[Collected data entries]
··········

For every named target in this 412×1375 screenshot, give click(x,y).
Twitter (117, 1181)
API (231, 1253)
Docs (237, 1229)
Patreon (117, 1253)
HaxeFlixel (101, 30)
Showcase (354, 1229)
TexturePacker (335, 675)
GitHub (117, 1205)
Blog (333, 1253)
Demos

··········

> Task item
Output the line containing "Docs (237, 1229)" and each line after it through the close of the entries, unchanged and with no other lines.

> Written reply
Docs (237, 1229)
Patreon (117, 1253)
HaxeFlixel (101, 30)
Showcase (354, 1229)
TexturePacker (335, 675)
GitHub (117, 1205)
Blog (333, 1253)
Demos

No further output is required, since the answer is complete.